The new situation means that we may now require not only a fully
cooperative Afghan government, but an historically rare extension
of that government's power to the point where the local warlords
are defanged something we may not be able to accomplish without
a serious ongoing Western military presence, perhaps including casualties.
Technological
advance, in the form of pilotless drones and laser-guided bombs,
has kept the new imperialism painless and successful so far. But
that technological success has also obscured the coming test. The
problem is less a war against Iraq, in which casualties will be
expected and accepted, than it is long-term de facto American rule
in the Muslim world, where persistent problems could strain the
unity and resolve of the American public.
Quite possibly,
these problems can be avoided through the installation of stable
and friendly Middle Eastern governments that can act as proxy police
against a resurgence of terrorism. But a great deal turns on just
how successful our "nation building" will be. It's not
hard to imagine a scenario in which growing reaction against America
and its proxies in the Muslim world and elsewhere forces the United
States itself into continued international police action or war.
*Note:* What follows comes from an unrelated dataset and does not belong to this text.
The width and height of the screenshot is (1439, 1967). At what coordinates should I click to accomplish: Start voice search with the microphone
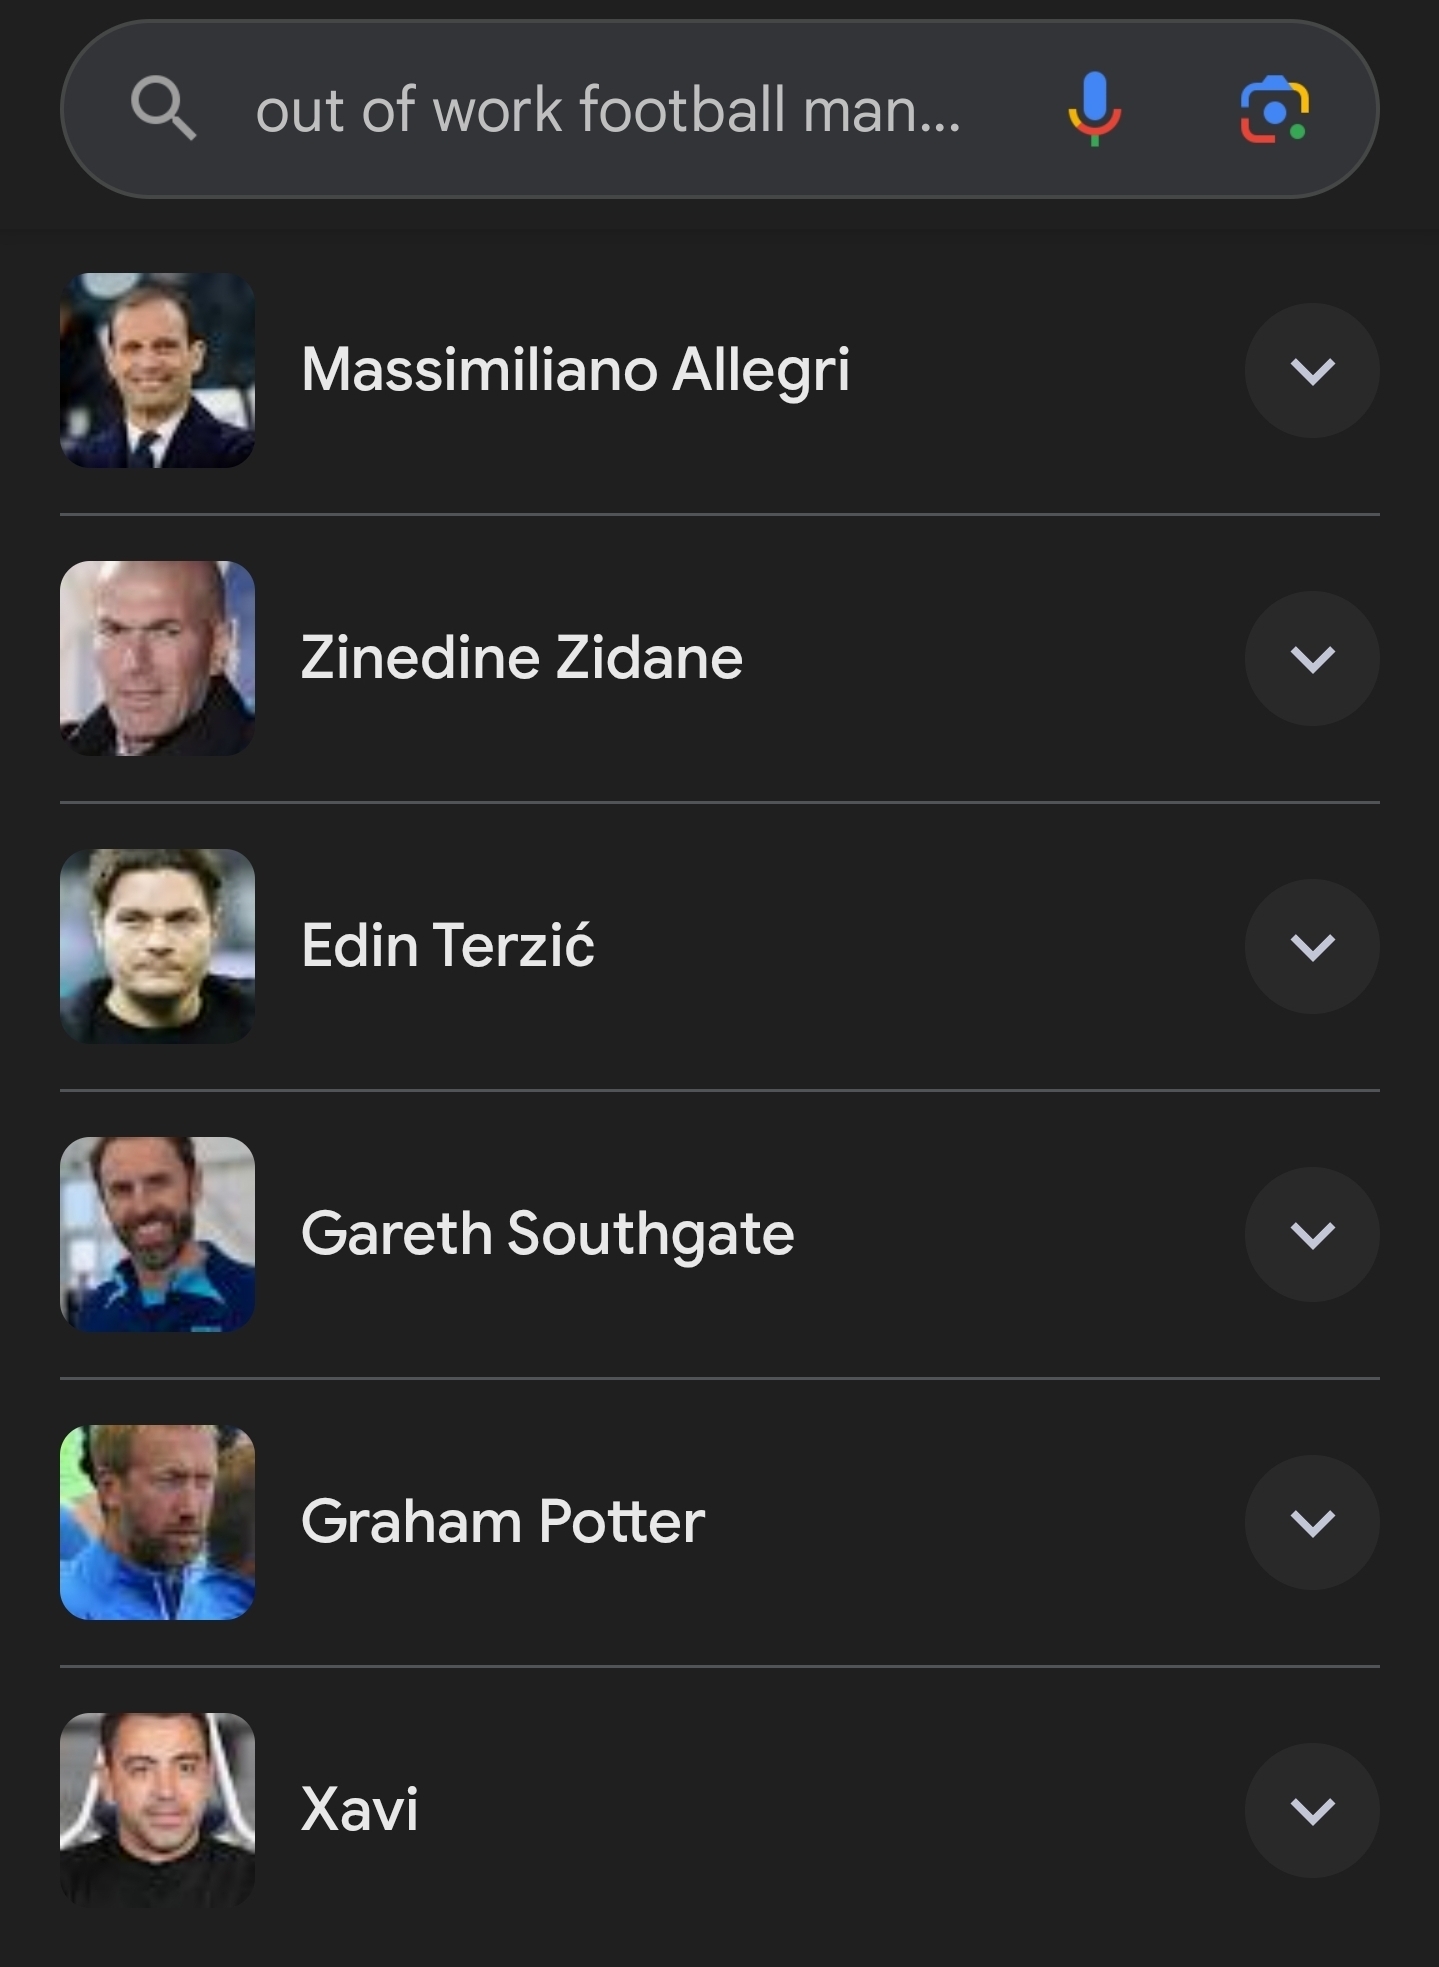1094,109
Will we see model governments installed in Muslim lands, the growth
of civil society, and eventual American withdrawal after the establishment
of democratic bastions in the Middle East? Or will we, like the
Israelis, be forced to deal with a series of anti-American "intifadahs?"
Somewhere between those two scenarios is where the era of reluctant
imperialism will play out.
We like to
think that America has already been put to the test by this war
and proven itself though a restored spirit of patriotism and willingness
to sacrifice. But no such test yet has taken place. It's still difficult
to say exactly what the current renewal of American patriotism means
to figure the extent to which it is the fashion of the moment,
or a true return to the something like the spirit of the generation
of the Second World War. During that war, men took it for granted
that they would serve, and maybe die. Today, we wonder whether significant
casualties in even in an all-volunteer force will be acceptable
to Americans especially in the post-war peacekeeping phase.
Some believe
that the war itself will suffice to regenerate the spirit of patriotism
and sacrifice that was lost in the sixties. But the cultural changes
of the sixties cannot be explained simply, or even mostly, by post-war
demobilization and prosperity. What really changed after World War
II was the way we lived. The decline of small towns and the breakup
of tightly knit ethnic neighborhoods in cities gave way to expanding
suburbs and impersonal urban apartment complexes. The heightened
cultural individualism that followed is rooted in these changes
in the structure of our lives, and not only in the presence or absence
of war or a national enemy.
Sixties individualism
disguises a deeper yearning for some grand collective enterprise.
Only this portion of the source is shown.